Wrist flexion and extension

Target area: Inner forearm

Sit with your legs on the ground, hold a dumbbell in your right hand and place your forearm on your right leg, with your wrist suspended in the air and your palm facing up. Bend your wrists as much as you can to lift the dumbbells, then extend your wrists to lower the dumbbells, making sure your forearms always stay against your thighs. After completing the specified number of repetitions, switch to the other side.

Exercise effect: You must have seen arm wrestling, which is a strength competition between men. The flexor muscles of the forearm responsible for bending the wrist play an important role in it, and they can be trained by wrist flexion and extension. In order to avoid imbalance of antagonistic muscle strength, it is recommended to practice reverse grip wrist flexion and extension frequently, that is, hold the dumbbells with your palms facing down and stretch your wrists as far as possible.

Supported curl

Target muscles: Biceps

Sit with your legs apart and your feet on the ground. Hold a dumbbell in your right hand, support your right upper arm with the inner side of your right thigh, place your left hand on your left knee, and lean your torso slightly forward.
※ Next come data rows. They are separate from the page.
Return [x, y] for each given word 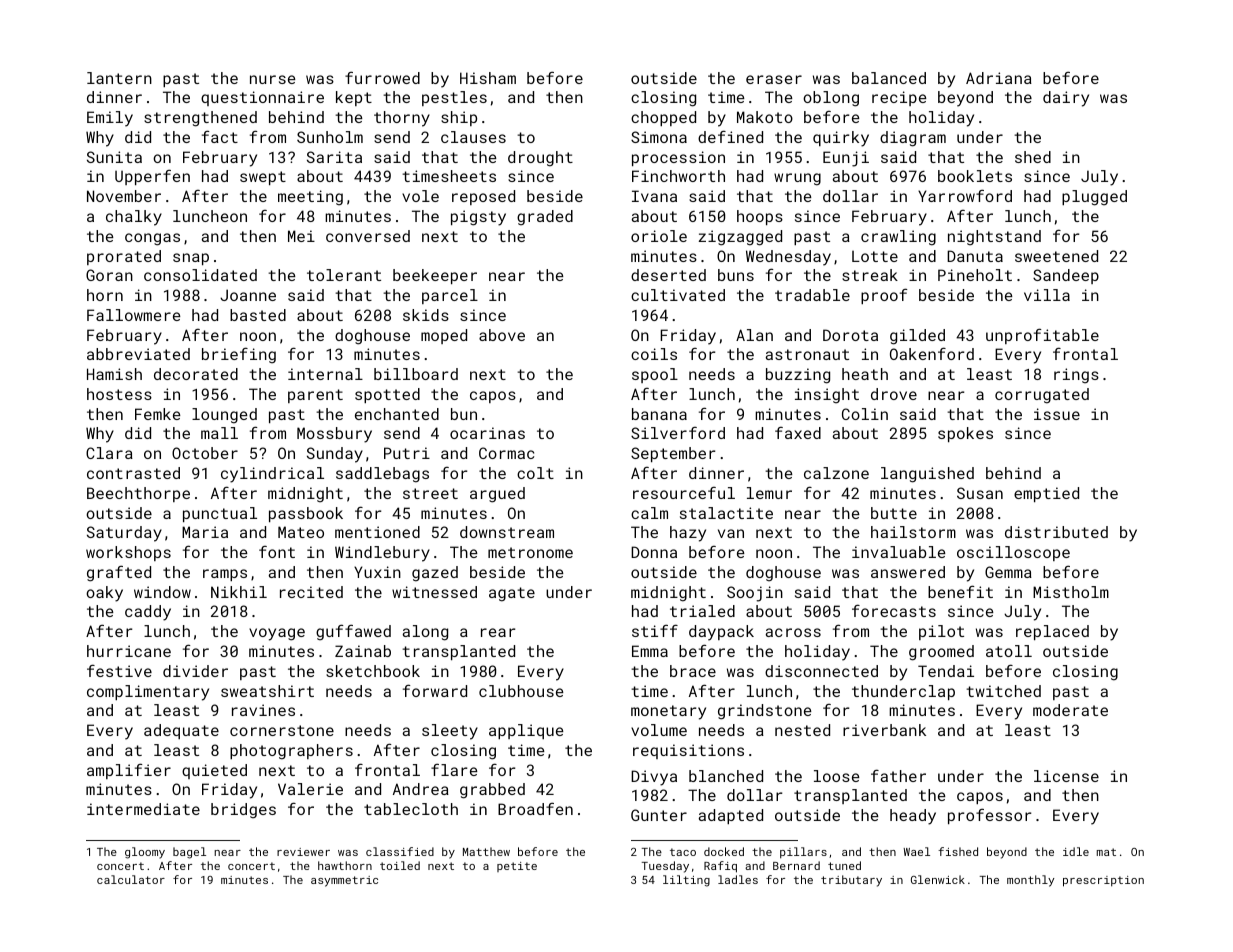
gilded [917, 337]
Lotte [875, 256]
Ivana [654, 196]
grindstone [765, 712]
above [502, 335]
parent [315, 396]
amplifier [129, 771]
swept [263, 178]
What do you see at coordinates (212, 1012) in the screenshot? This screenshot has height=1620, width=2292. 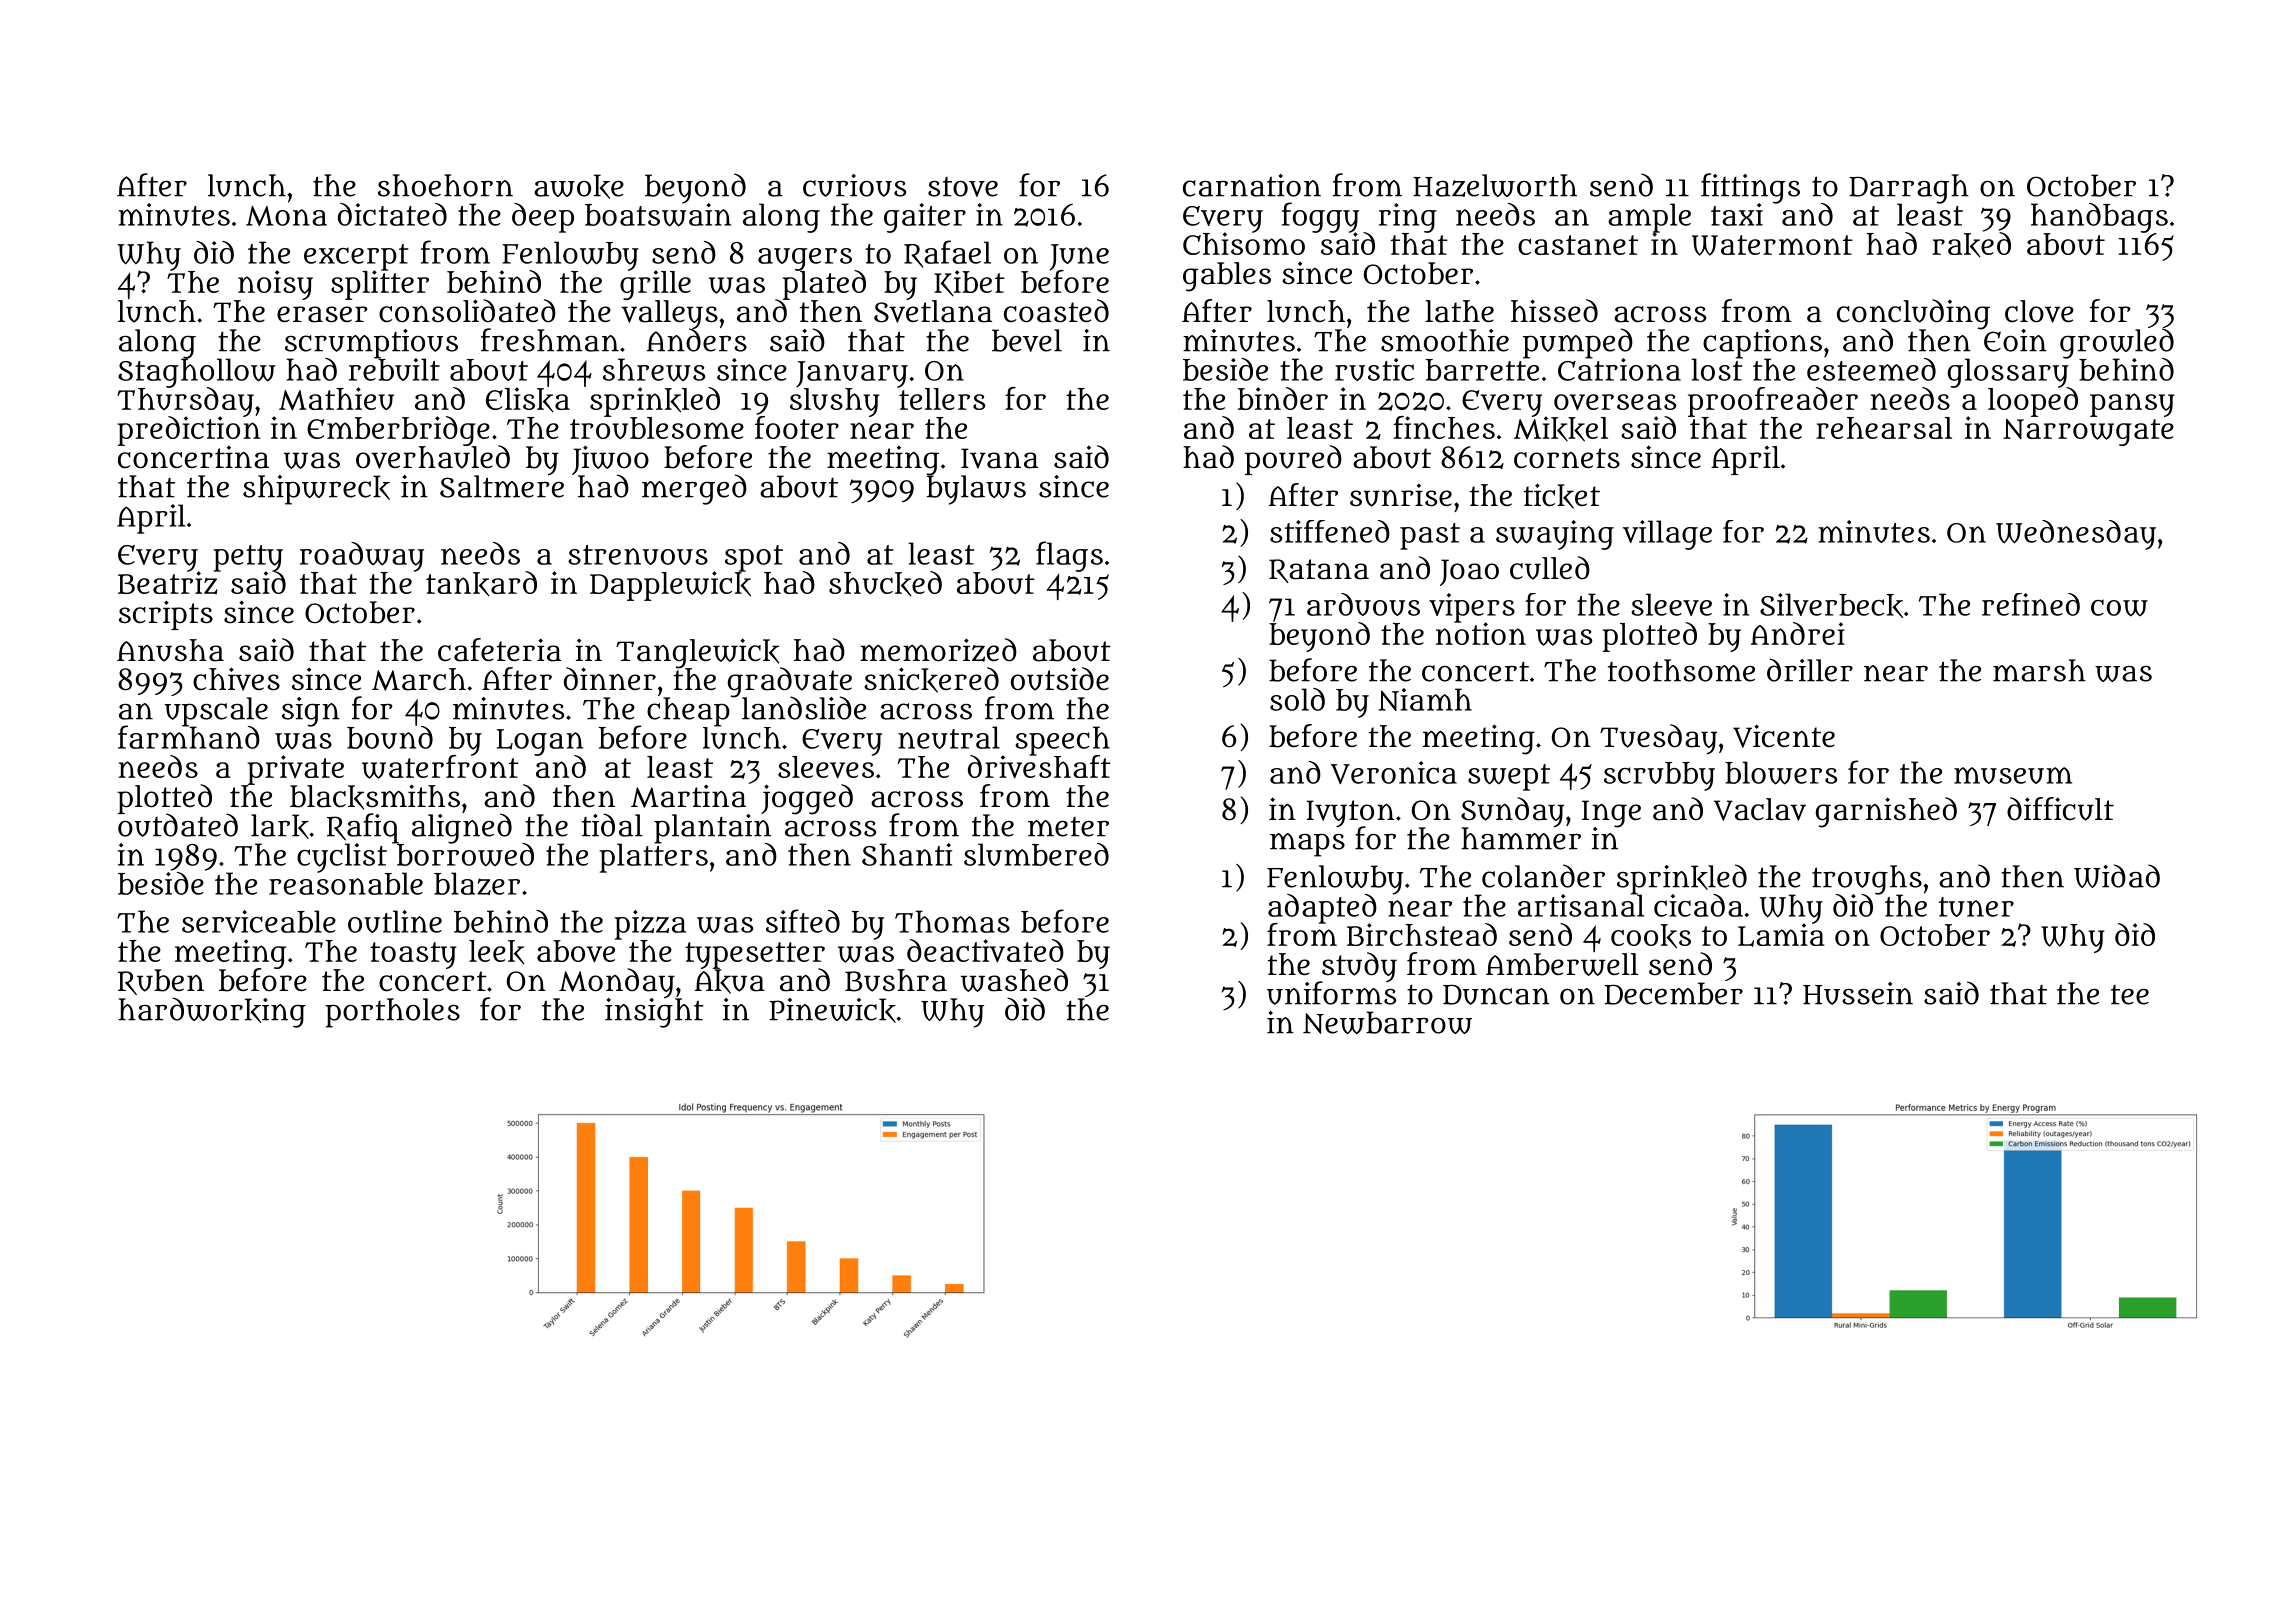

Bend your right elbow and curl the dumbbell, contract at the top, and then slowly return to the starting position. After completing the specified number of repetitions, switch to the other side.

Exercise effect: Just like the triceps exercise, a second exercise for the biceps is listed here because using dumbbells to train your arms is so convenient and effective. This will make your arms more congested with blood. I believe that within a few months, the cuffs of your T-shirt will be filled.

Dumbbell Squat

Target area: Thighs

Stand with your feet hip-width apart, chest out and stomach in, look forward, hold a dumbbell in each hand and let them hang at your sides, palms facing each other. Bend your hips and knees and squat down until your thighs are parallel to the ground, and hold for a few seconds. Then restore to the original position. Pay attention to sitting back as you squat, keeping your lower back straight, and your knees should not exceed your toes at the lowest point.